Pre-board meeting preparations are another area where security is essential. As teams prepare meeting materials and consult with colleagues, draft documents contain confidential data, meaning circulating them by email for comments is not advised. A secure collaboration and file-sharing platform solves this problem, meaning teams can work together on documents without exposing them to breach risk. These platforms have also become more critical as digital collaboration has taken the place of in-person meetings and at-desk discussions, due to remote working. Wellcome explained how her team’s meeting preparation had changed: “The nature of collaboration has unavoidably changed. We had a lot more touchpoints in the virtual collaboration platform than we did previously, to make sure that we were turning out a quality product for the board.”
The same level of protection should be applied to post-meeting activities such as drafting minutes and circulating them for approval. If this is done within a secure platform, the risk of them being compromised is considerably reduced.

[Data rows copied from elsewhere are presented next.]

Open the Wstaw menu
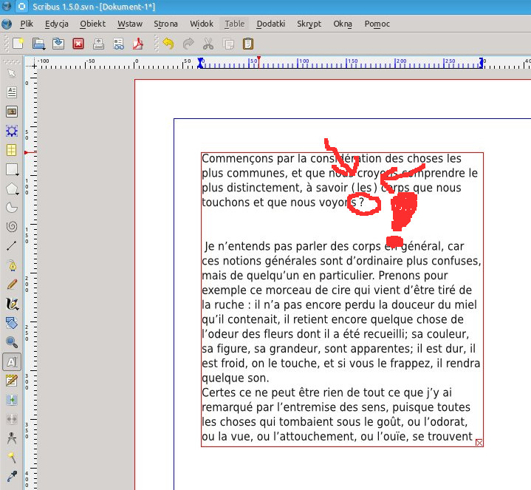The image size is (531, 490). click(x=129, y=24)
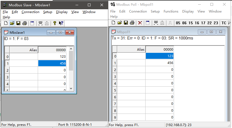Click function 06 write single register button
This screenshot has height=128, width=232.
(184, 23)
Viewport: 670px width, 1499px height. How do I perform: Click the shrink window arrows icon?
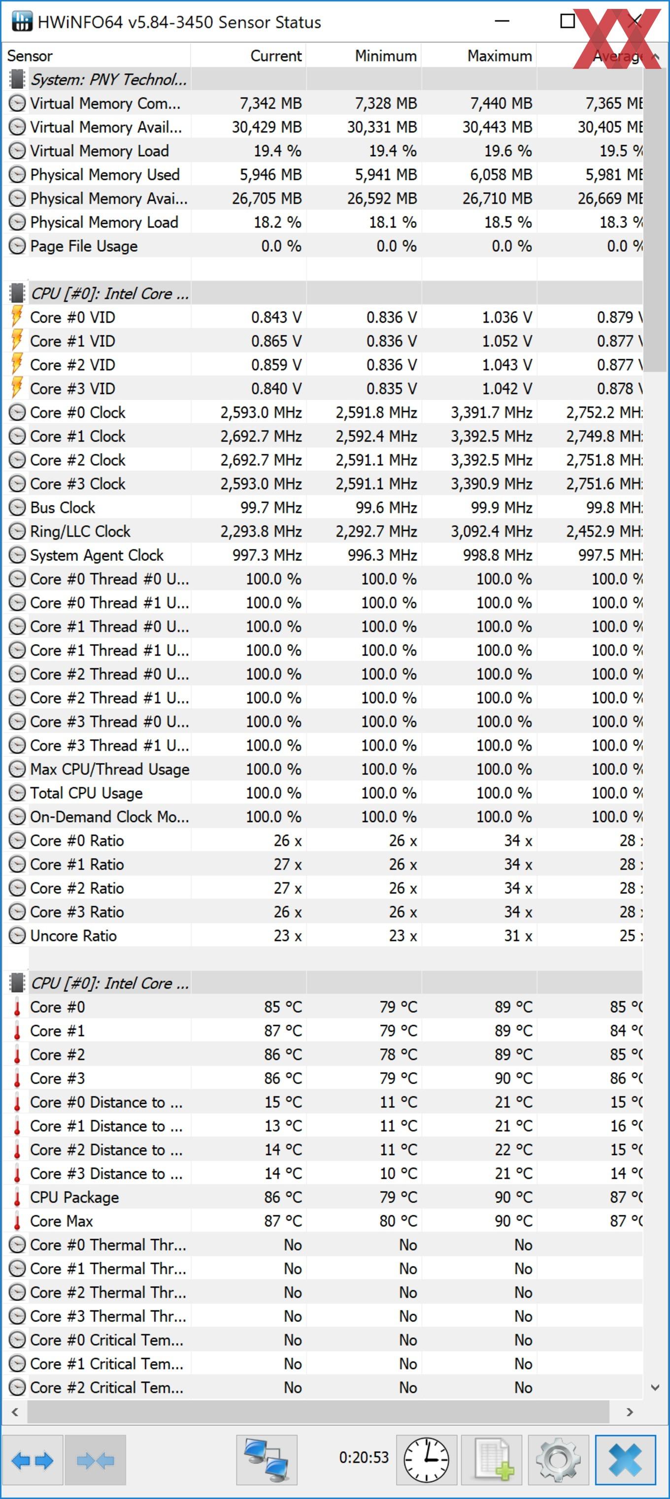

Even within a secure platform there will be different levels of access permitted for different users. Controlling access to confidential files at a granular level and according to a security policy is an important aspect of security and internal compliance. The facility to set permissions at document level ensures that files can’t be copied, shared with unauthorised people or otherwise exposed. These steps prevent human errors from occurring when employees are unsure of how documents can be managed, and they block malicious exfiltration attempts.
Using unsecure board communications channels is not worth the serious risk it poses to the business. The active cyberthreat environment, coupled with the possibility of human error, means organisations should act to protect their most valuable corporate data. By adopting secure board communications channels and collaboration platforms that go far beyond the basics, organisations can make sure confidential information and company secrets stay that way.